強いチームはオフィスを捨てる: 37シグナルズが考える「働き方革命」
- 作者:ジェイソン・フリード,デイヴィッド・ハイネマイヤー・ハンソン
- 発売日: 2014/01/24
- メディア: 単行本
ひるがえって今の状況ですが、みだりに他人と顔を合わせることが推奨されていません。
「必要だったらお互いの中間地点のコワーキングスペースにでも行って一緒に作業すればよくねw」といったリモートワークがもたらすのフットワークの軽さも、ここでは生かすことができません。
それでもリモートワークはよいものだ
と、ここまでネガティブな要素を並べたてましたが、私自身はリモートワークの強い支持者です。
私は体質的に免疫力が弱く、とても風邪をひきやすいです。1シーズンに数回もらうようなことはザラで、だいたい病欠で有給休暇を使い切ります。COVID-19云々以前にもインフルエンザやノロウィルスが流行するたびに満員電車で嫌なおもいをしてきました。
出勤というイベントがなければこういった伝染病のリスクは自分でコントロールが可能になります。
また、僕は自宅の作業環境にかなりの投資をしているので基本的にどこのオフィスであっても、チームメンバーと会話しやすいという一点をのぞけば物理的なクオリティが劣っている場所で作業することになります。
等々……とにかく人生の幸福においてリモートワークが貢献する部分は大きいと信じています*2。

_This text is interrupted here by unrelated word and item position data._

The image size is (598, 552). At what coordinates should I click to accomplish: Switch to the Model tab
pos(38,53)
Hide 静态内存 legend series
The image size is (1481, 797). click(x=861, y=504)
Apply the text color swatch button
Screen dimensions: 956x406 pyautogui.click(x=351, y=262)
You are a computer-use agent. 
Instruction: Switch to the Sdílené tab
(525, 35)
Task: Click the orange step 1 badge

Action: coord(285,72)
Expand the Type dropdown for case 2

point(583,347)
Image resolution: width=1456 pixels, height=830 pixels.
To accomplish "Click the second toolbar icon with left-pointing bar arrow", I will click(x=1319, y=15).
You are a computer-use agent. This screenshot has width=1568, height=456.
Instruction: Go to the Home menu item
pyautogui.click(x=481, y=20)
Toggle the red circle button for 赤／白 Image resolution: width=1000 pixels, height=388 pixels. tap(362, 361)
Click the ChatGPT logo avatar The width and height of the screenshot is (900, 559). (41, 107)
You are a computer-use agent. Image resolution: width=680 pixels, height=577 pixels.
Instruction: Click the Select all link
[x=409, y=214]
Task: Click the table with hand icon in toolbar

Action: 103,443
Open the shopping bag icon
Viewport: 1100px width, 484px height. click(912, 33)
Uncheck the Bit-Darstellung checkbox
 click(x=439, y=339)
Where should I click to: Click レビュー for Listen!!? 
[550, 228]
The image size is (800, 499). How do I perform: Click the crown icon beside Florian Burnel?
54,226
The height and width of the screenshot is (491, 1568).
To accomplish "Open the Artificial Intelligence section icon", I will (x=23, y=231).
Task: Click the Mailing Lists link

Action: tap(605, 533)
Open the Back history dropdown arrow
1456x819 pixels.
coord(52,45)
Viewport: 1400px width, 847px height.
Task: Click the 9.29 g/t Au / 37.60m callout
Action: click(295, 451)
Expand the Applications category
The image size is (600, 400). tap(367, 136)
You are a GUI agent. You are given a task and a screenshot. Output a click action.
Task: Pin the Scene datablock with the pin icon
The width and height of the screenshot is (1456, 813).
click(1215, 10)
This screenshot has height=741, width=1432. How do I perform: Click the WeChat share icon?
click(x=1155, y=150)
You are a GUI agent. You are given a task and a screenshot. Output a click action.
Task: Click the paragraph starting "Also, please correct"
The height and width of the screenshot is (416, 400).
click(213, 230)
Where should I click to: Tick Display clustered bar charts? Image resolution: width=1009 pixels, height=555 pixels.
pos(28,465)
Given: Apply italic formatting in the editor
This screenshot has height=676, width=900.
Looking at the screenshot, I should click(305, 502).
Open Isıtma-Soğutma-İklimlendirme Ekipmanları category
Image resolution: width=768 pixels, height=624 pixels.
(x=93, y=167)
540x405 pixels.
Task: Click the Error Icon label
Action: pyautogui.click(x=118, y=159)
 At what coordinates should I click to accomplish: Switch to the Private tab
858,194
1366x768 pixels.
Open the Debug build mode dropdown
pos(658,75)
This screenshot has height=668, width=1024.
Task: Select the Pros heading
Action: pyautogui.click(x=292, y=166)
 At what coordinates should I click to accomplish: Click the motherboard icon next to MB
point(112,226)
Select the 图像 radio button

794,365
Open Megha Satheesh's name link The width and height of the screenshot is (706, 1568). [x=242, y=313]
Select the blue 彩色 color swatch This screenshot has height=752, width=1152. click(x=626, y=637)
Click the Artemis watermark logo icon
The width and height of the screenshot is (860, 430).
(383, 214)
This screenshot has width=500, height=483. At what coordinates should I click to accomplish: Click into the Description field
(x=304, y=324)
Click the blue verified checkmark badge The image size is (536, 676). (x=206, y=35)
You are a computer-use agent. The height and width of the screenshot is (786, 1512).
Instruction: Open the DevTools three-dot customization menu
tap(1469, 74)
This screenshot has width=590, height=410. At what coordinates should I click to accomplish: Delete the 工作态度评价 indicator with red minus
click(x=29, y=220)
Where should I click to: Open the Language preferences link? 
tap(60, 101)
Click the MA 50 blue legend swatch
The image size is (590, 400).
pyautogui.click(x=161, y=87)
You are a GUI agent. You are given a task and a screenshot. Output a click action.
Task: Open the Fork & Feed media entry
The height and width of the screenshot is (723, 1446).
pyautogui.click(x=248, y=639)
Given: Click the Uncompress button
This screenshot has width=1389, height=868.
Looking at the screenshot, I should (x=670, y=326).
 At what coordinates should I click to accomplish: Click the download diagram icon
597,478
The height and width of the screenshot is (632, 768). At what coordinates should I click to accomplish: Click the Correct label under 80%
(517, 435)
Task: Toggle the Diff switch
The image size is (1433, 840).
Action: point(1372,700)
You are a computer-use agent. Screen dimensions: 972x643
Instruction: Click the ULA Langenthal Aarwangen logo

ワークライフバランスという言葉がありますが、あれは嘘です。詐欺師のダブルバインドに騙されてはいけません、人間に必要なのはまずライフです。ライフの中の比較的大きめな円がワークです。
リモートワークのコツは楽しむことです。在宅を強制されていても、ならではの楽しみ方とかはあるんじゃないかとおもいます。お昼にパン焼いたりとか。
なんにせよ好む、好まざるにかかわらず当面はこの働き方と付き合っていく必要がある人も多いはずです。
今の状況をリモートワーク矯正ギプスだと捉え、ここで筋力をあげていくことで本当のリモートワーク力が鍛えられる。そしてコロナ禍が去った後は真のリモートワークで自由と責任を堪能できる。わたくしはそういう気持ちでいる次第であります。
こちらからは以上です。
追伸:
リモートワークのコツは良いマイク、そして良いヘッドホンです。買いましょう。